Anthy: Well, it is a garden.

Utena: Guess I shouldn't wish for something to happen, huh?

Anthy: Probably not.

Utena: *blink* Too late.

Anthy: Should I run?

Utena: Probably.

Musical Selection: Masami Okui-Rinbu Revolution (Red Rose Remix)

Pan left from Utena's chair, past Chu Chu, and past the glass doors of the garden to a slim character wearing a black leather jacket, a greasy Steelers cap, and with a big boom box on his shoulder, dancing along to the remix of the show's opening theme. Behind him enters a young man of eighteen years, sporting a white jacket with green racing trim, along with a white dress shirt and white-washed jeans. He's wearing orange-lensed sunglasses, and behind him enters another man of his age, wearing a bright purple vest with impeccable tan slacks and a subdued pink shirt.

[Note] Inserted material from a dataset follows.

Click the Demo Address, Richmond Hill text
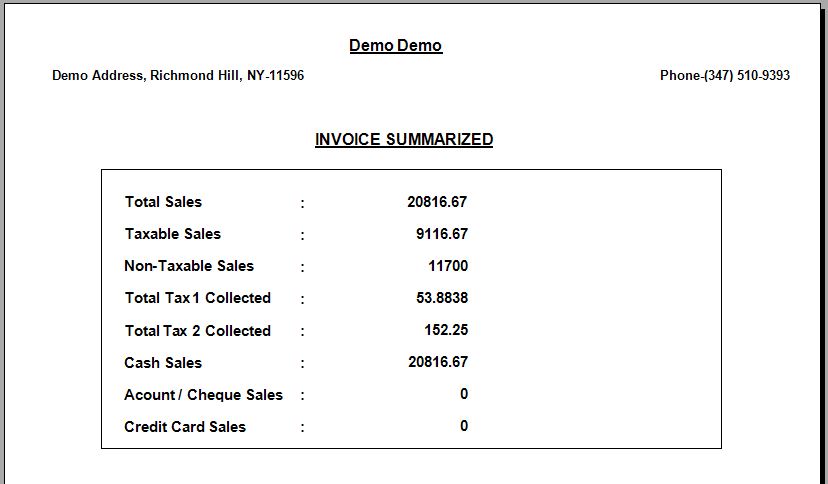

He's wearing pink lensed sunglasses, pushed up onto his blonde hair, and he's holding a rolled-up piece of paper in his left hand.

Duo: Come on, Quatre! Rock on, rock on!

Quatre: Duo, do you even know what she's singing about?

Duo: Not a clue, but I know I like it!

Zero: That figures.

Quatre: *chuckle* Typical Duo.

Zero: No kidding. Hey, is this the part of the script where we meet those girls?

Quatre: Let me check. *unrolls paper* Hmm...yes, yes it is!

Zero: I hope they're nearby, I can't see anything through these flowers.

Duo: *grooving like Michael Jackson* Oh yeah, oh yeah! Revolution...something or other...take my...yeah, whatever...yadda...ho hum...revolution...blah, schma, schmuck...take my revolution...Guitar solo!

As Duo slides to the ground on his knees and starts shredding his air guitar with one hand, he drops the boom box and it goes flying through the garden windows and out into the courtyard, smacking one Nanami Kiryou, member of the Student Council, right in the head and knocking her into the bricks. Miraculously, the music continues to play.

Duo: *blink* Where'd my ghetto blaster go?

Quatre: It hit that girl in the head!

Zero: Great introduction on our first day.

Quatre: Actually, I don't think this is in the script.

Zero: I'm on it. (reaches into his jacket and removes a cell phone) Justin? Yeah, it's Zero. Yeah, the guy in your Evangelion parody. No, that one's done, I'm in the Utena one now. Don't ask me why you're making a parody of your favorite show, you're the writer! Right. Yeah. Sorry about that. No, I called because Duo's boom box went through the window and smacked this blonde in the head. No, we haven't gotten to the duel yet. This is actually in the script?

Quatre: How can that be?

Zero: Quatre wants to know--right, how that can be. Oh, you revised the script before the parody started! Oh, thanks for telling us! I don't care whether it makes it funnier or not, it doesn't help us at all! What do you mean, I shouldn't talk back because you can erase me from existence?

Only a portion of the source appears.